It was still viewed, well into the 21st century, as a symbol of defiance to the Supreme Court’s 1954 Brown v. Board of Education ruling that racial segregation in public schools is unconstitutional. It was still seen as a place where black students were unwelcome.
To shed that image, Fuqua needed a black student ambassador.
So in 2008 the school’s president, Ruth Murphy, sat down with Charles Williams, a freshman from the local public high school. Football coaches had arranged the meeting. Williams happened to be a quarterback with a powerful throwing arm who could burst through tacklers. He was faster and stronger than boys years older.
The two met in Murphy’s office and considered each other.
“All I’d heard was that this was the ‘white school,’ ” Williams recalled. “I was from the ‘black school.’ I didn’t really know what to do or how to act.”
Murphy, a sparrow of a woman, also felt a bit unsure. “Here was this big strong guy. He was only 14, but he looked like a 25-year-old drug dealer,” she recalled in an interview. When asked later what she meant by that description, Murphy acknowledged that it was a poor choice of words but said that she meant to convey his “maturity and intensity.”

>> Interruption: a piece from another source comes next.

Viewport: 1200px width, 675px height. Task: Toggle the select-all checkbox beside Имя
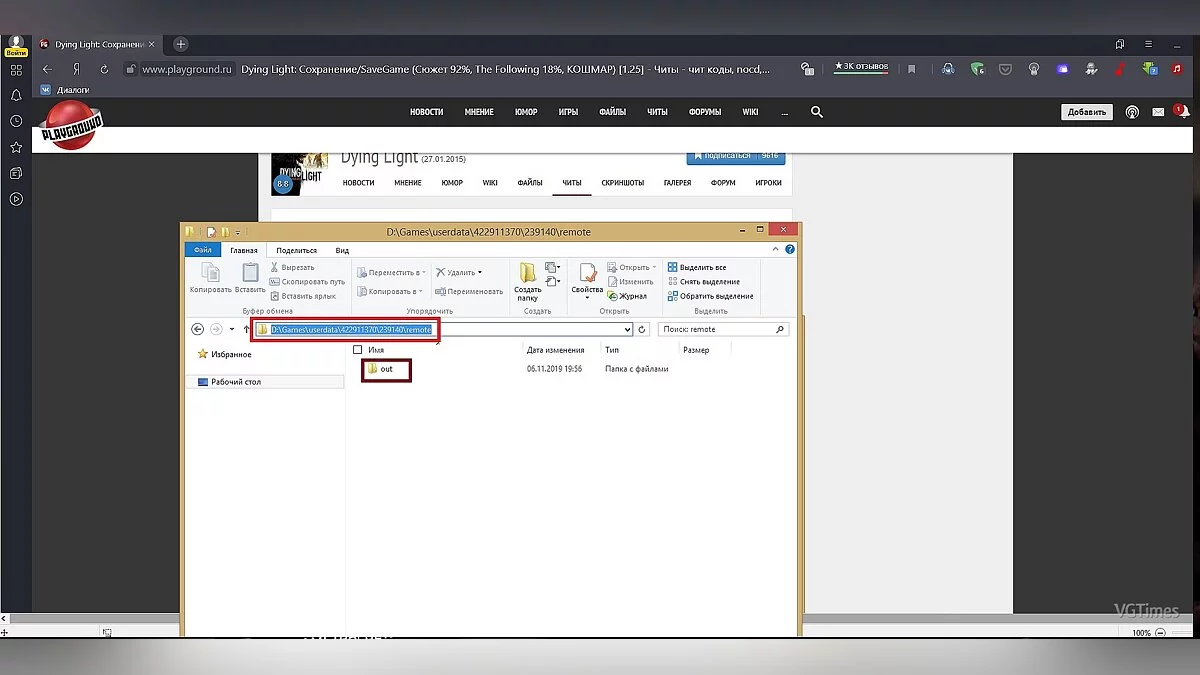coord(357,350)
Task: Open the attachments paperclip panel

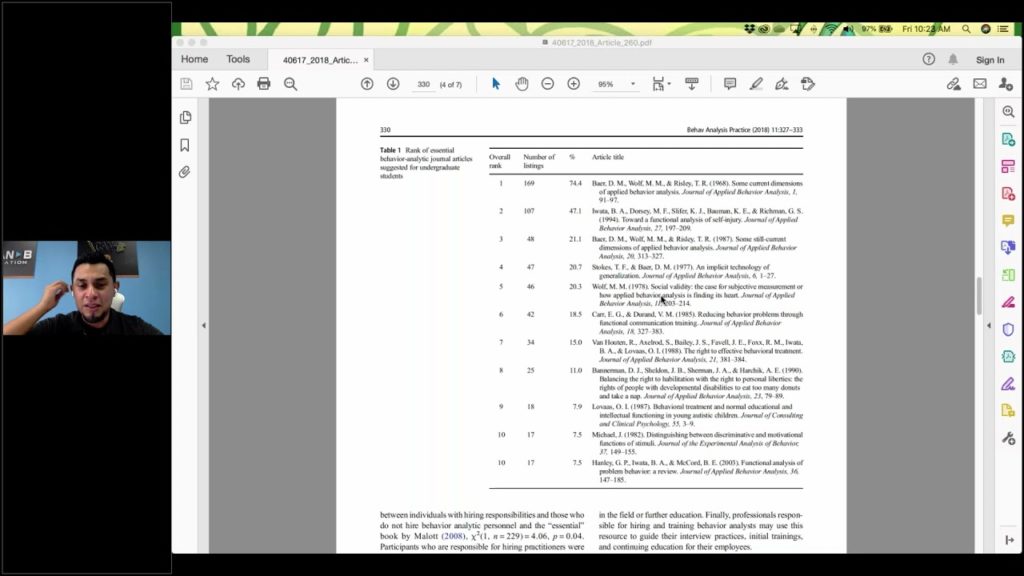Action: click(185, 171)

Murphy laid out her offer. Williams could receive Fuqua’s first full minority scholarship, covering the $7,300 tuition. But there was a condition: He would have to promote Fuqua among Farmville’s black residents.
Farmville, population 8,200, the seat of Prince Edward County, is one of dozens of towns across the South where private schools sprang up in the 1950s and ’60s to serve an all-white clientele after public schools were ordered to desegregate. Prince Edward closed its public schools from 1959 to 1964 rather than complying. It was among the last school systems in the country to give up the fight.

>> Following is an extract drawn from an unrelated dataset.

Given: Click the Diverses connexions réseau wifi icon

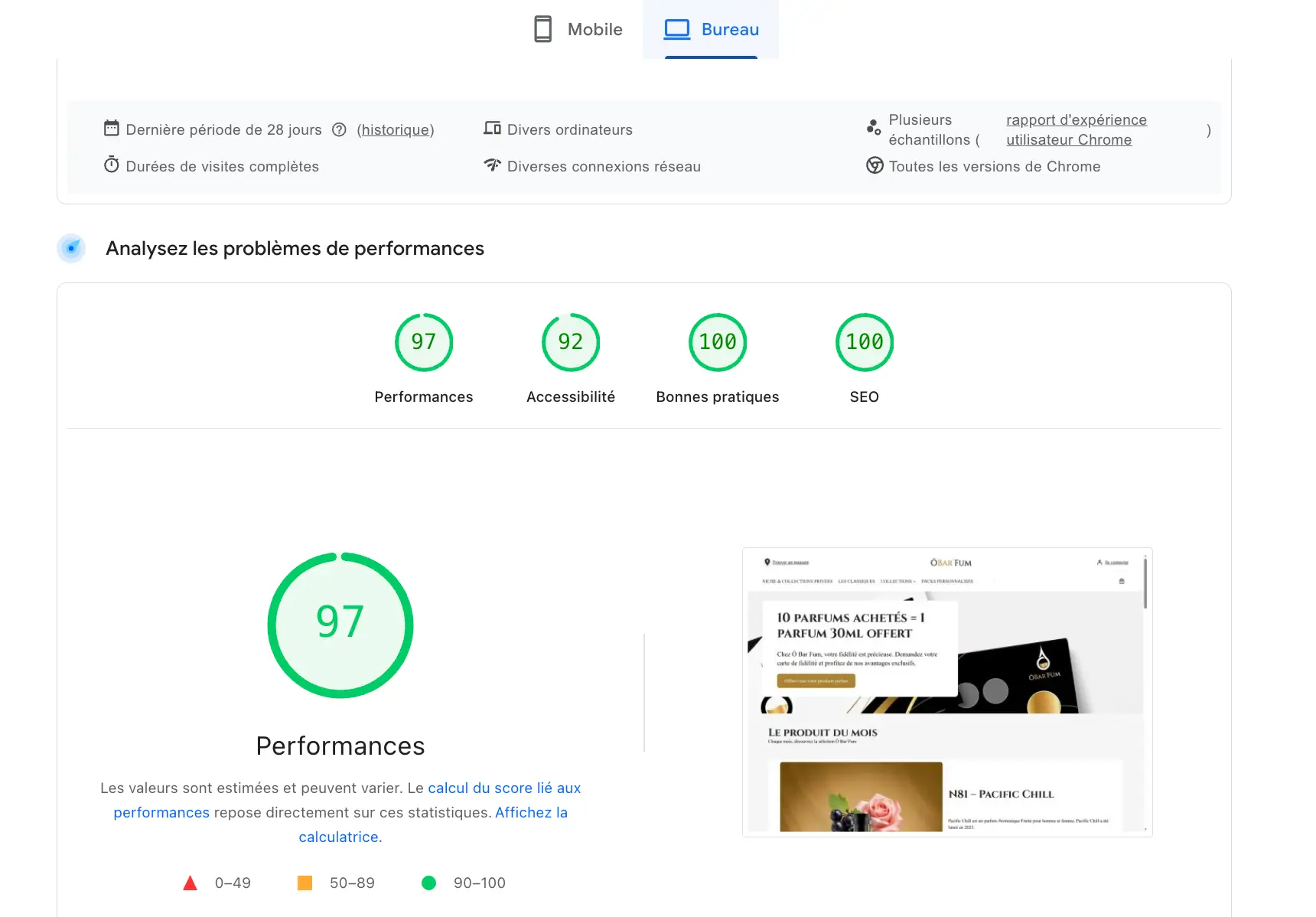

In the period of “massive resistance” to Brown v. Board, the Prince Edward Academy was founded for white students in 1959. The private school, later renamed Fuqua, was subsidized by tax dollars. Black students in Prince Edward were forced to drop out or move.
“That history left deep scars,” Murphy said. “In the black community, it made it very hard to see Fuqua as being anything other than racist.”
Other private schools in the South with a similar past are asking the same question as Fuqua. How do you diversify an institution founded to perpetuate segregation?
The answer, Murphy said, is to find a black leader who is comfortable in two worlds.
“I thought to myself, if I can find an African American student who says, ‘I’m at Fuqua and it’s great,’ it would be more valuable than anything else I could do.”